Often, being poor, or simply dealing with economic recession conditions, causes people to panic and make bad decisions. Barbara Ehrenreich deals with this in her classic Nickel and Dimed, an account of what it takes to work a poverty-wage job, and the recent Washington Post article The High Cost of Poverty: Why the Poor Pay More offers another take on the subject. In many aspects of life, there are no easy answers- but a simple workaround can usually save money when it comes to eating well.
Money Saving Strategies: Tips for Cheap Food Shopping
Two resources necessary to manage in food shopping are time and money. Many people sacrifice money to save time, but this isn’t always necessary. Teamwork can help the careful shopper avoid making this tradeoff.
Busy workers can ask unemployed friends or family to help source food at cheaper supermarkets. If discount food stores are not nearby, team up and carpool to buy a month’s worth of staples at the same time, thereby saving gas and money.
Cooking may be time-consuming, but it pays off at lunchtime. A smart planner who prepares school lunches or work lunches all at the beginning of the week can turn a $10 daily expense into a $2 daily expense. Wraps, sandwiches, and salads are foods which can be made in large batches and easily transported later.
Avoid instant soups and other low-nutrition, convenience-store food items. People tend to still feel hungry after eating them. Instead, go for real food – highly nourishing, low-cost ingredients like beans (available by the can to save time, or in dried form to save money), real pasta, and root vegetables. For those who eat meat, using small amounts can save money and is no less satisfying when paired with quality ingredients.
A starving student might have a different target spending amount and different food needs than a busy mom, who is trying to feed a family. With this in mind, aim at finding a supermarket that fulfills individual needs.
Salvage Grocery Stores and Overstock Groceries
These markets offer overstocked items, food near its expiration date and sometimes generic staples. Their prices are often extremely cheap; the prices are, on average, about half price from the tag price normal supermarkets charge for the same food. Quality ranges from gourmet to no-name. These places frequently carry foods ideal for people who live alone. Grocery Outlet, on the US West coast, is an example. Generally each locality has its own favorite chain.
For anyone who has access to a grocery salvage market, these discount food stores are often the best available options for a cheap meal.
House-Brand Discount Groceries
House brand markets produce or package food under their own brand as a way of lowering their prices. Trader Joe’s offers gourmet food items, as well as staples: although their gourmet food items can be expensive, they are usually cheaper than everyone else’s, and their staples (mayonnaise, pasta, peanut butter, milk and cheese) are often very inexpensive, and better quality than other stores.

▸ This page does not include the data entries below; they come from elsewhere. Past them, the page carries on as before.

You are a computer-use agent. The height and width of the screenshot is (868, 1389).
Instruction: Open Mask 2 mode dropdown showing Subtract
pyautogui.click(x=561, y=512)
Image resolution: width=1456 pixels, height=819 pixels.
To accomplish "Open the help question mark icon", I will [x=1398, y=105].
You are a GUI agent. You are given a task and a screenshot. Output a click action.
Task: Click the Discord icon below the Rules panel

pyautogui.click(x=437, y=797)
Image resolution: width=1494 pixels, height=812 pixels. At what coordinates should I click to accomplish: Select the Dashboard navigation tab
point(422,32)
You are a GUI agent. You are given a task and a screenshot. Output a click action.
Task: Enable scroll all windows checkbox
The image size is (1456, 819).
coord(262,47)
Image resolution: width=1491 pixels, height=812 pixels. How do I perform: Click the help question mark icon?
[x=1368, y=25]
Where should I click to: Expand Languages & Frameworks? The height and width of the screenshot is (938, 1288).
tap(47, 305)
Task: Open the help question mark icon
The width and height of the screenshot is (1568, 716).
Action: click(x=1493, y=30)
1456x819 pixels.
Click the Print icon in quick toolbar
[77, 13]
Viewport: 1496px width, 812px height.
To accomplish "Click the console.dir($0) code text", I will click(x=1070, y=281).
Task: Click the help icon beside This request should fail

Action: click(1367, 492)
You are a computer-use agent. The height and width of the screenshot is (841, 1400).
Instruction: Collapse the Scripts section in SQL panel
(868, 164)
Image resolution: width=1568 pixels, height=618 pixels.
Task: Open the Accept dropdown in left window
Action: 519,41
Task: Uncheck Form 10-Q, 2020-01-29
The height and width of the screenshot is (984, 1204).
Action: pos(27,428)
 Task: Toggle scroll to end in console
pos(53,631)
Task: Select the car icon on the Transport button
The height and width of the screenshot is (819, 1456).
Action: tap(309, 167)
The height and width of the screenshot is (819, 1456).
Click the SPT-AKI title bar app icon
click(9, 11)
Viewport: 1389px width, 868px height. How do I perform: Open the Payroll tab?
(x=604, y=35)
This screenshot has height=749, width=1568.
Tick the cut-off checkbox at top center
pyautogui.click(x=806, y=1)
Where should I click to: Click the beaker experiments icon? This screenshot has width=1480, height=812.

Aldi, Save-A-Lot, and Costco are other examples of house brand markets; Costco mainly carries bulk, and is more useful for very large families, as they require a membership fee.
Buying Food at Dollar Stores
Dollar stores, perhaps surprisingly, don’t always have the best deals. The food they carry is often at least middling in quality, but the portions can be small: a dollar store shopper is best advised to read the labels and compare prices based on amounts. Still, dollar stores remain a good source for condiments and some staples such as pasta, beans and rice.
These do not exist everywhere. Winco is one West Coast chain. They offer food in large bins, by the pound or by the item, as well as inexpensive produce and meats. Quality is comparable to Costco but without membership fees, and a customer can buy exact amounts of staple food such as rice, pasta, beans, nuts, dried fruit and cereals.
Saving Money with Sale Prices and Regular Supermarkets
For those who don’t have easy access to a discount market, there are still ways to make better use of the local shops. First, take down a list of prices on favorite food items. Make a note of which ones are expensive, and which are more affordable. The foods bought most often are worth going out of the way to buy cheaply, or stocking up on at a sale price.
Say a family goes through three pounds of pasta each week, ten pounds of potatoes a month, and three jars of honey a year. The nearest discount supermarket is an hour away, and the person in charge of shopping only gets there once each month.
The local supermarket charges $2.19 for a pound of pasta, $1.60 for a pound of potatoes, and $10.50 for a jar of honey; the discount store has these items for $1.00, $1.30, and $6.00, respectively. To simplify the problem, let’s say that when the local supermarket has a sale, they mark items down to the discount store price.
For the family above, buying pasta at the discount store or on a sale saves them more money than either buying potatoes there (small price difference) or honey (low quantity required).
If the family tracks how much pasta they consume, they’ll realize that buying thirteen pounds of pasta every time they visit the discount store can save them up to $185 per year, whereas the honey only gives a difference of $13.50 a year and the potatoes, with their small price difference, $36.
In the long run, saving money is possible through being crafty and thinking ahead. This creative problem-solving can make a real difference in food shopping expenditures for a family or a person living alone.